Source: output/auc_by_subsample/auc_subsample.csv.

AUC across four subsamples × four scores

Figure: AUC point estimates with 95% CIs across the four subsamples (full / data_rich / low_n_bids / high_n_bids) crossed with the four scores (FL14, log_tc, Imhof CV, Imhof log_sd). FL14 AUC stable in the 0.89–0.91 band across subsamples; log_tc dominates in every cell; Imhof scores below the award-layer scores throughout.

Interpretation

Four readings, all supporting H1:

  1. FL signal does not depend on bid-microdata richness. FL14 AUC is 0.924 in the full sample, 0.887 in data-rich, 0.909 in low-bid, 0.912 in high-bid. Range = 0.025. The signal carries across the data richness margin — the screen is not a proxy for "we have lots of bid data on this firm".

  2. Continuous score dominates in every subsample. log_tc AUC exceeds FL14 in all four cells (0.939 > 0.924 full; 0.918 > 0.887 data-rich; 0.933 > 0.909 low-bid; 0.962 > 0.912 high-bid). The horse-race result of AN-011 is not driven by any one subsample.

  3. Imhof CV is informative but lower across the board. Imhof CV AUC 0.84–0.87 across subsamples — well above chance, but consistently below the award-layer scores. This is the same complementarity pattern as AN-010 and supports the "two layers operate at different evidentiary stages" framing.

  4. High-bid-count cell is the tightest discriminator. log_tc AUC reaches 0.962 in the high-bid-count subsample. This is where the joint scoring of AN-010 approaches its full-observability ceiling. The cell is small (N = 5,709) but gives the cleanest read.

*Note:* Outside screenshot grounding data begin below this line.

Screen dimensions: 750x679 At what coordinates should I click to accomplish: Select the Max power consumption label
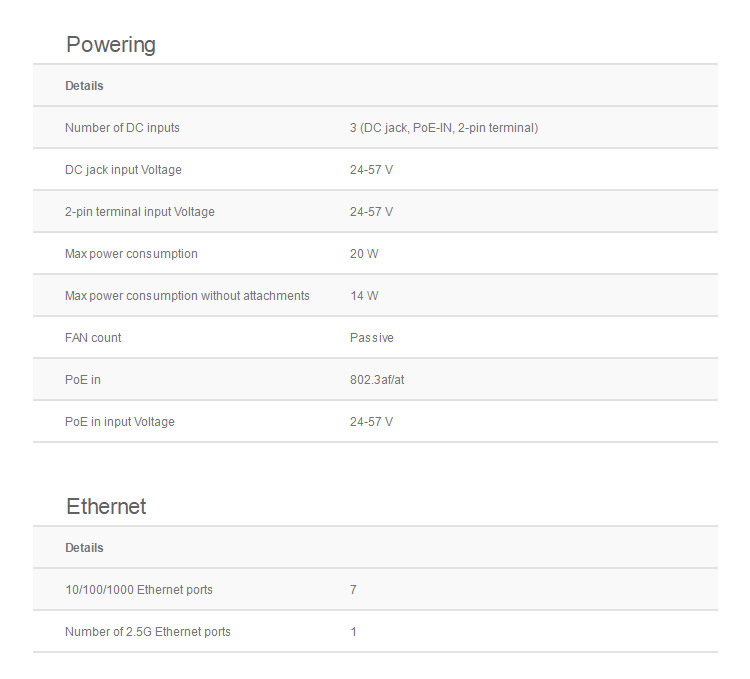pos(131,254)
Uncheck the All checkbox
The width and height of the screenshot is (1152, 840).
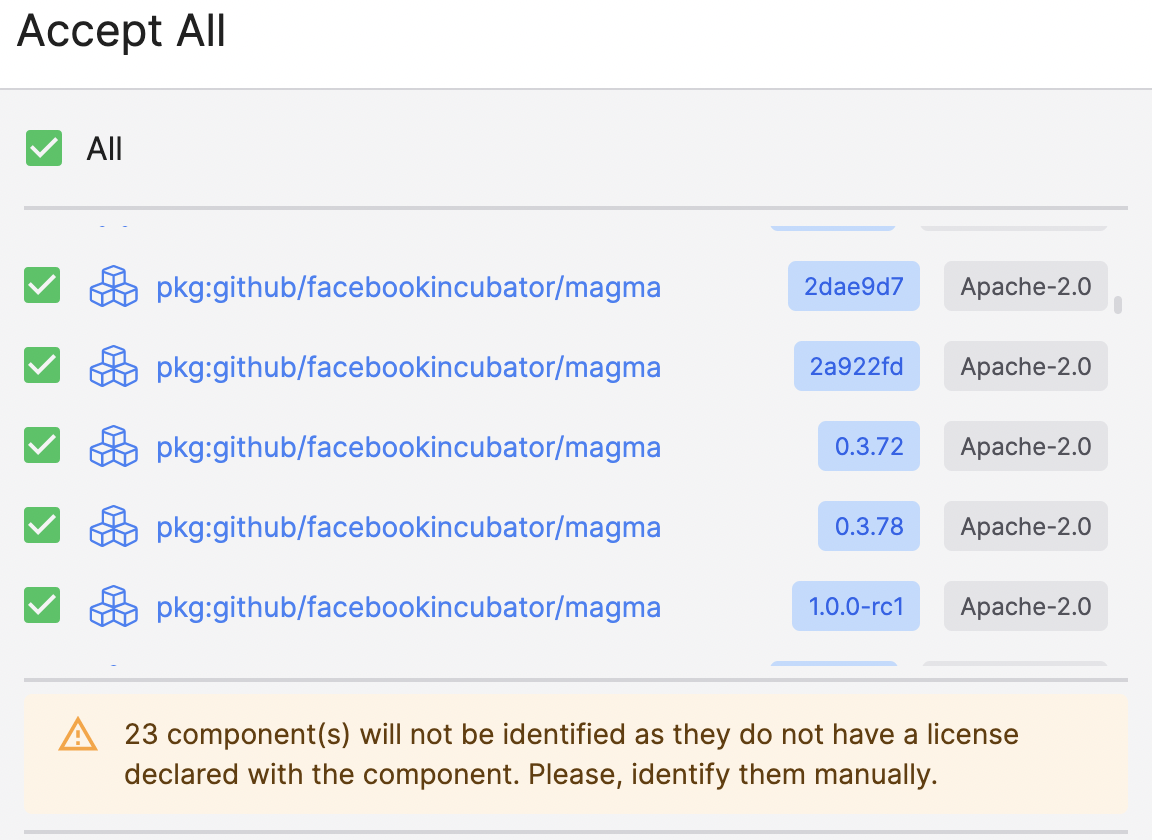point(44,148)

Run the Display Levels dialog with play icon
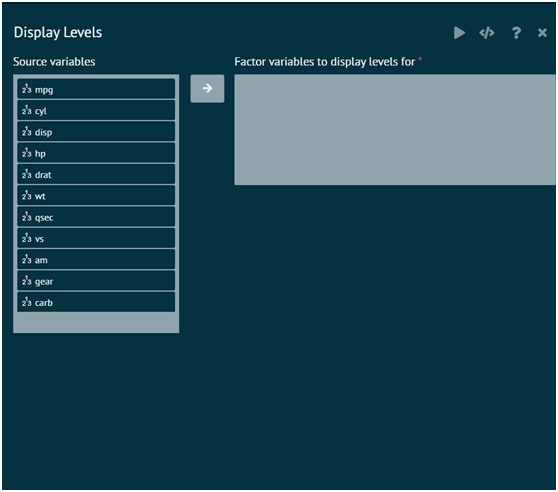point(459,33)
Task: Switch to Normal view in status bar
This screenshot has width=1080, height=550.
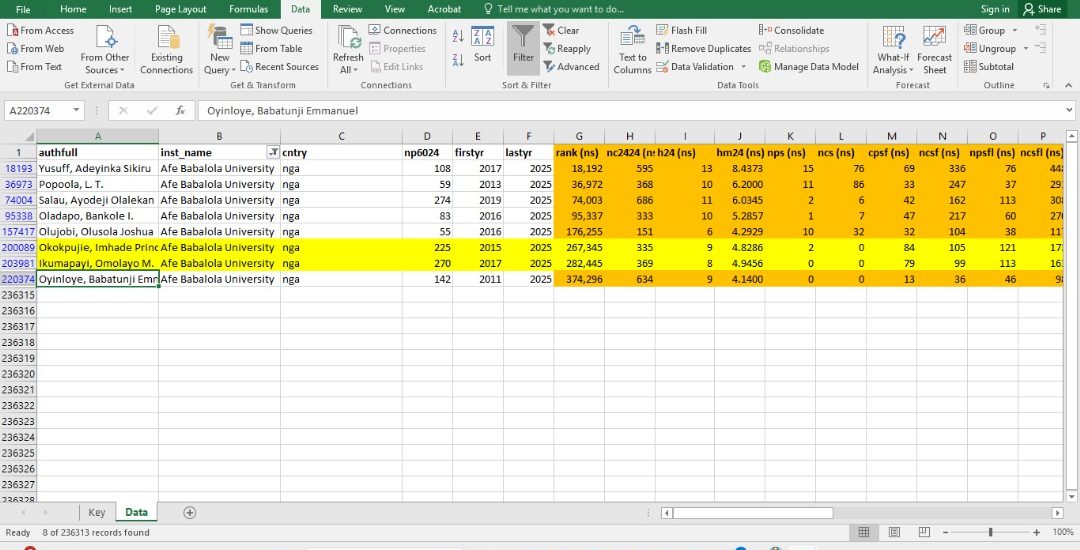Action: [x=864, y=532]
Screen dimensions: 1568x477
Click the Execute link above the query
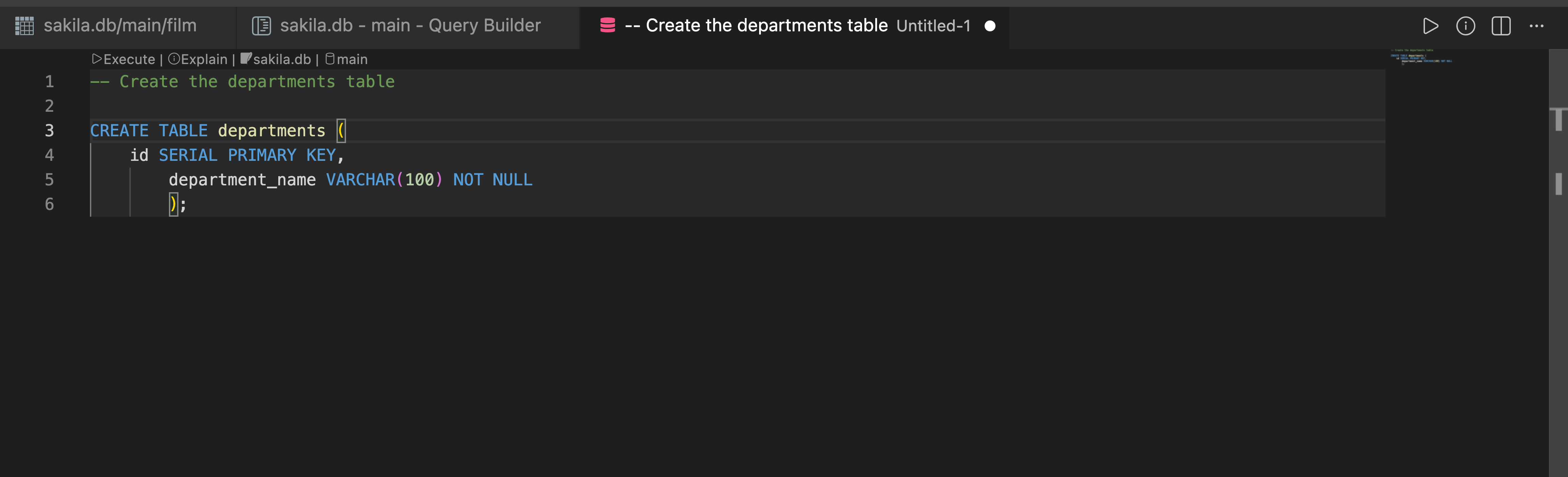[x=130, y=59]
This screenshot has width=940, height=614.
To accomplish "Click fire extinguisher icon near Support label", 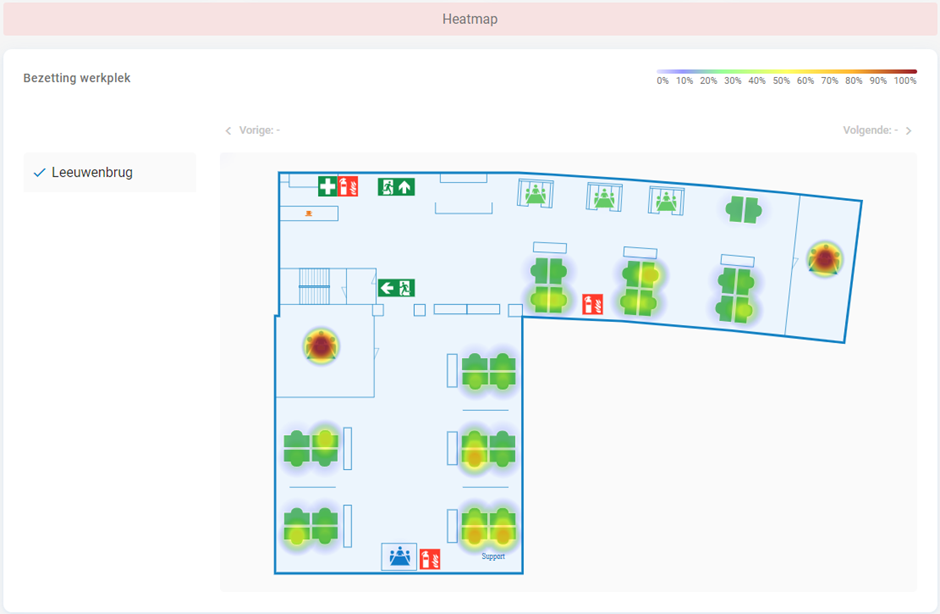I will [x=430, y=558].
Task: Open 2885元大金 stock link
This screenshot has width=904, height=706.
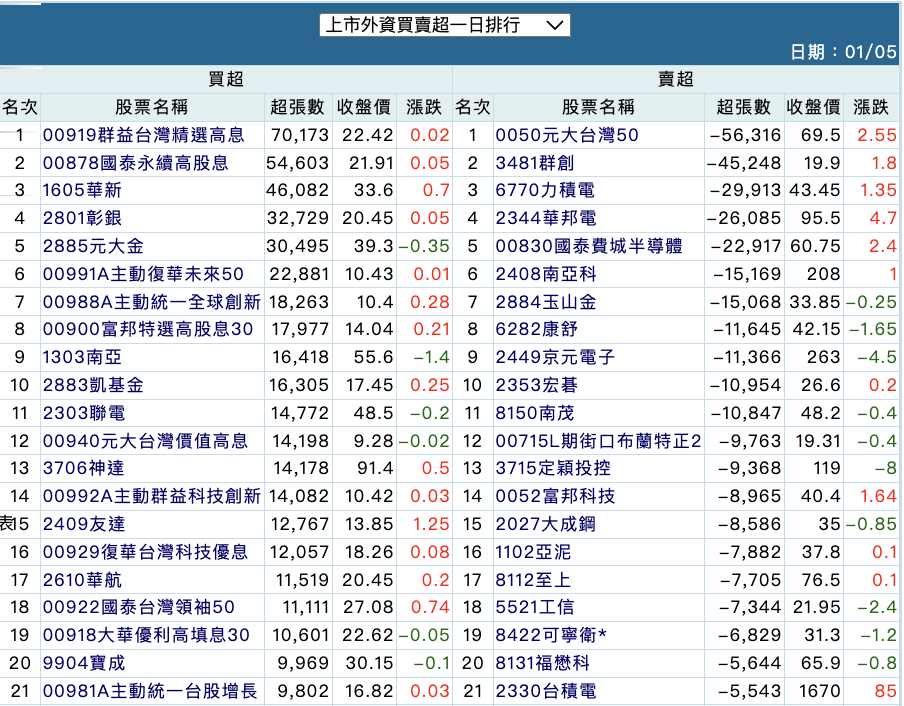Action: [93, 246]
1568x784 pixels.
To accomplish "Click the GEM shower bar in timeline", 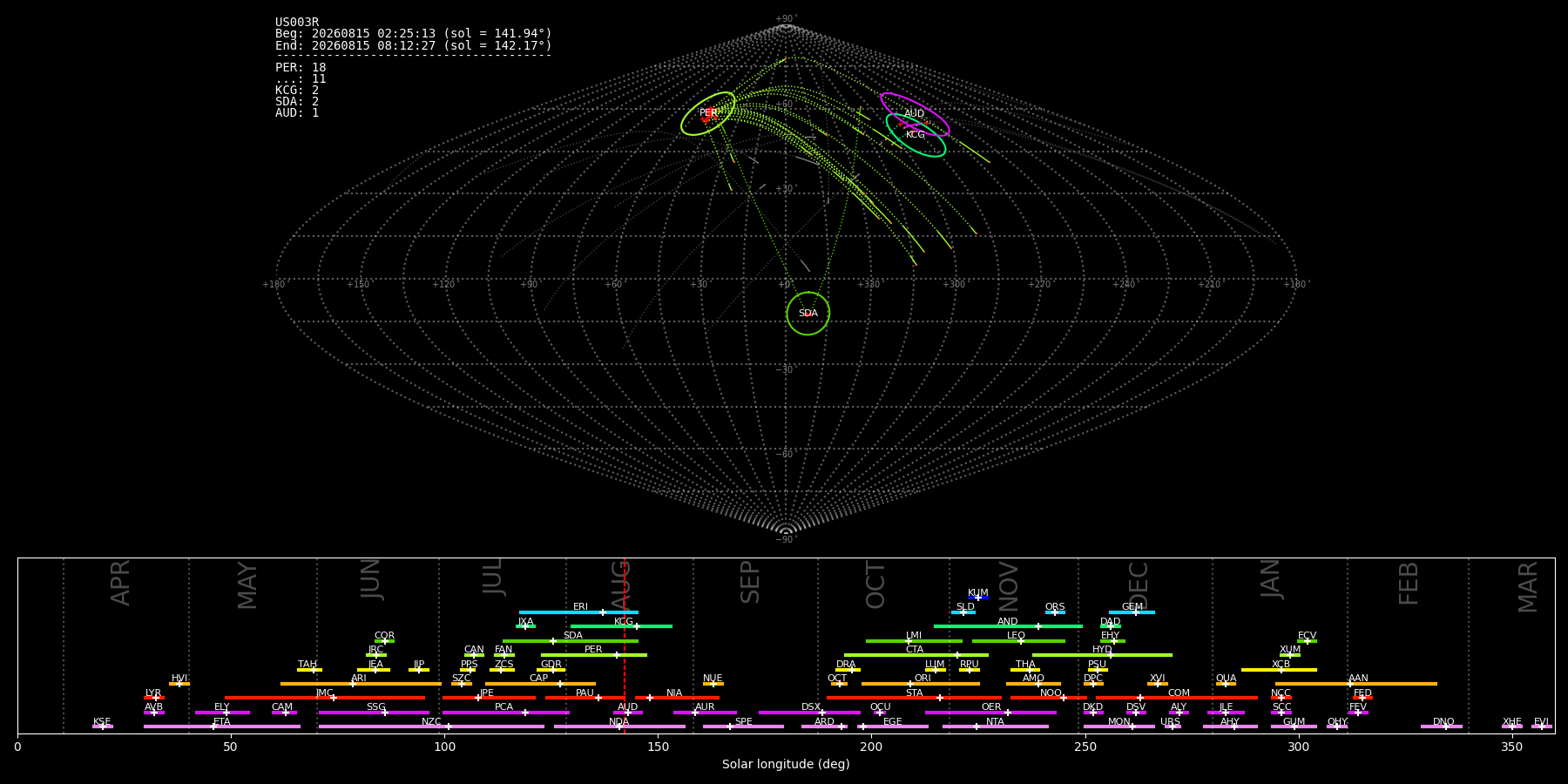I will [x=1132, y=612].
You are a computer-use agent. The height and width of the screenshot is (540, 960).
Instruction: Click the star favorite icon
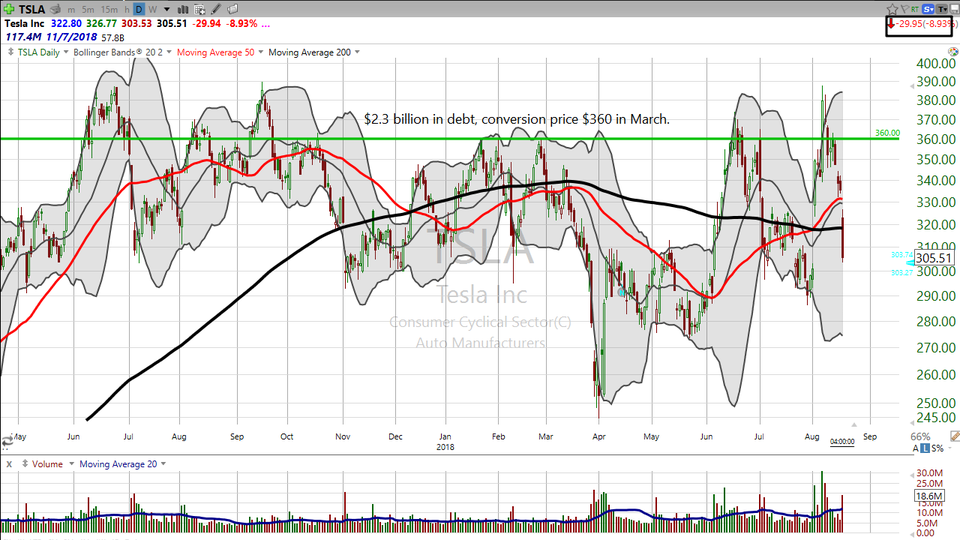[892, 7]
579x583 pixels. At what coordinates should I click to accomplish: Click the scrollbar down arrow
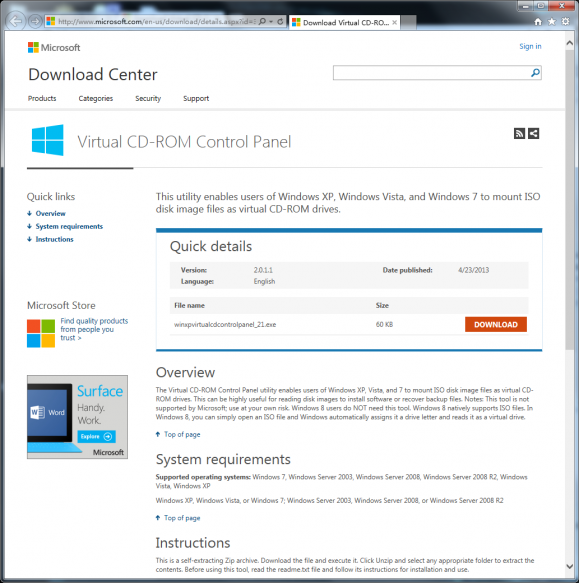[569, 567]
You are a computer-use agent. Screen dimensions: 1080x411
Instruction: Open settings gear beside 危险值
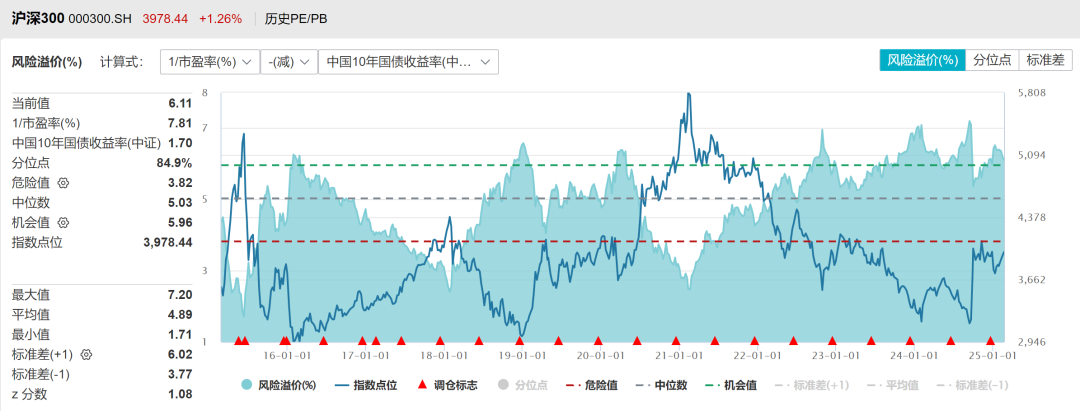pyautogui.click(x=64, y=183)
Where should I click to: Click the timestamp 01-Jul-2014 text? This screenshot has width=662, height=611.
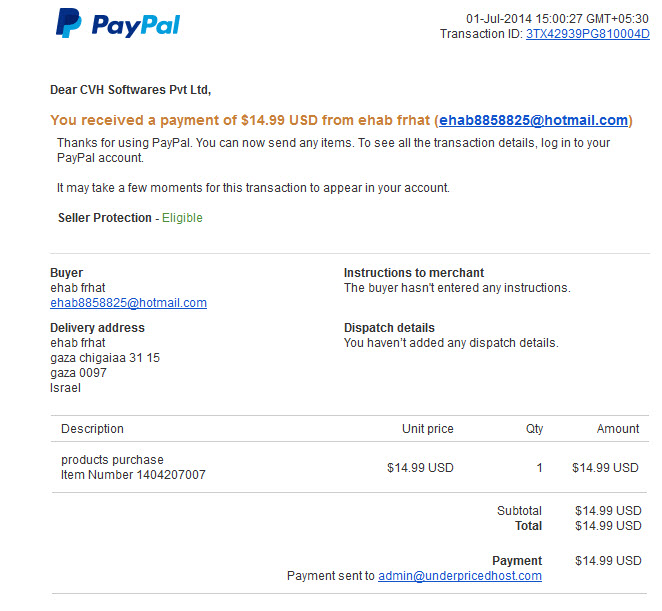tap(557, 19)
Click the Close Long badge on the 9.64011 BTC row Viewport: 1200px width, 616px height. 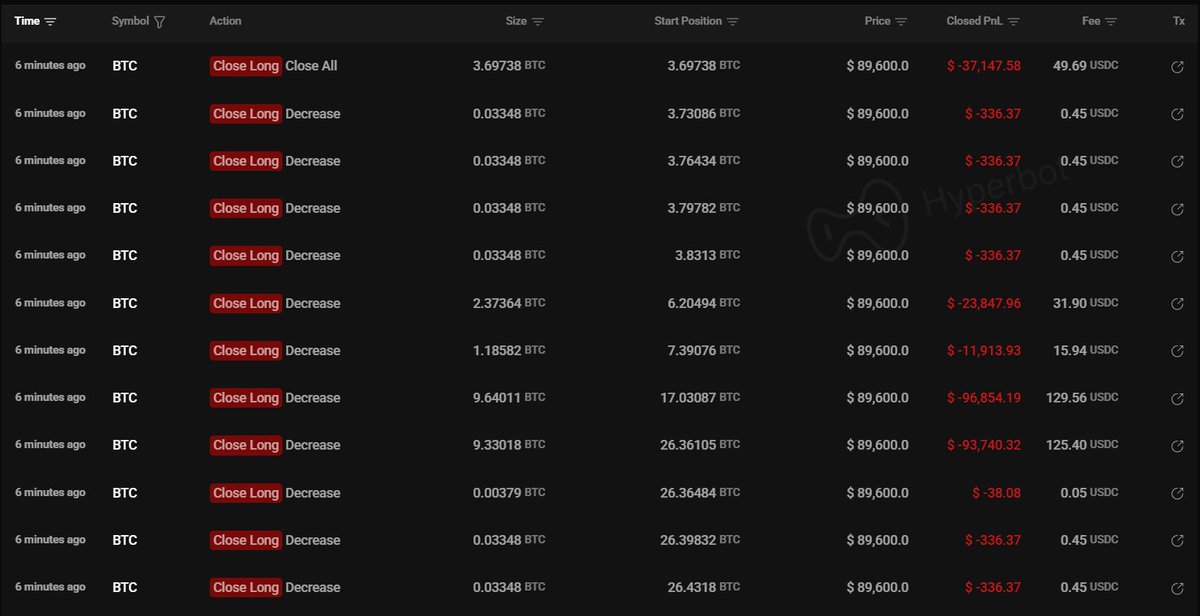[x=245, y=398]
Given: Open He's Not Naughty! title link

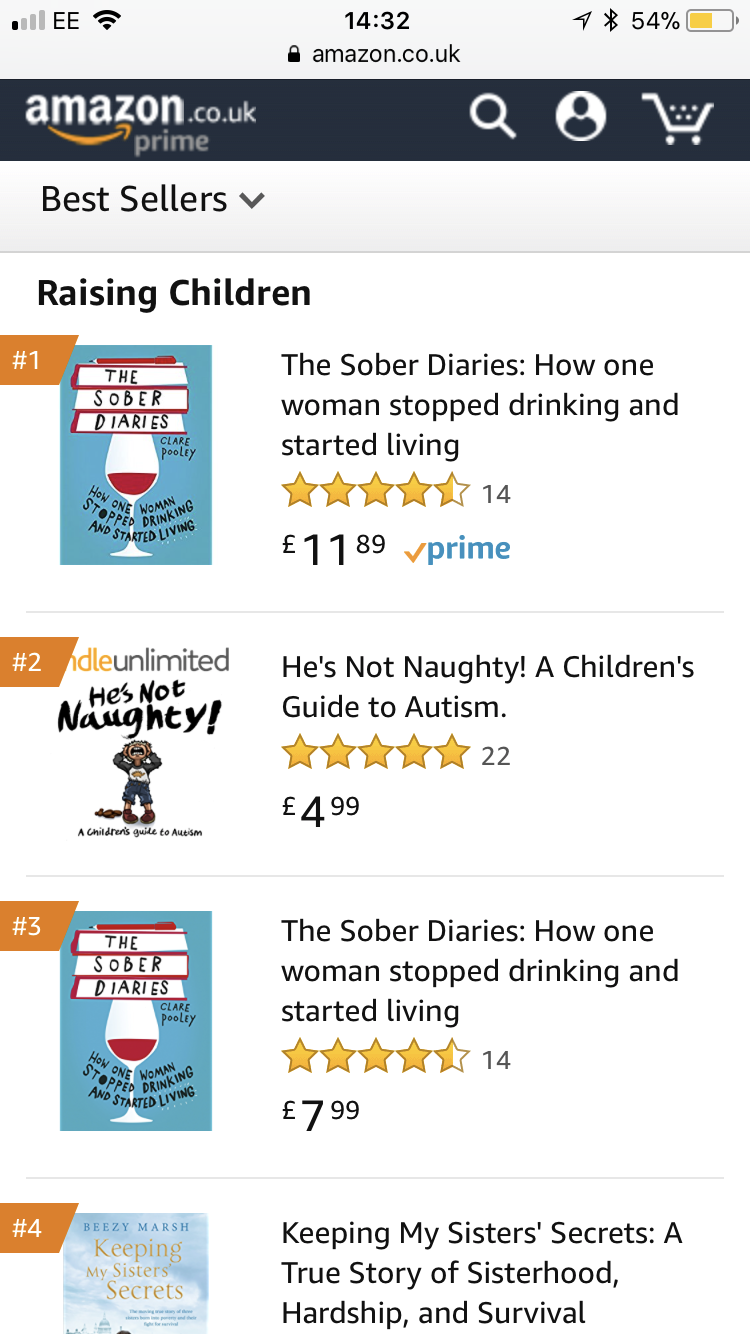Looking at the screenshot, I should [x=488, y=687].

The subsample sweep is the cross-cut that the JLEO reviewer will ask for: "does your result come from the same firms that have rich bid data?" The answer is no — the screen carries across the data-availability margin.

Follow-ups

  • Decomposition by procurement modality crossed with bid-data richness.
  • Sub-period × subsample crossover.
  • Add macros \valAUCSubsampleFull, \valAUCSubsampleDataRich, \valAUCSubsampleLowBids, \valAUCSubsampleHighBids (per score) to scripts/99_make_paper_values.R.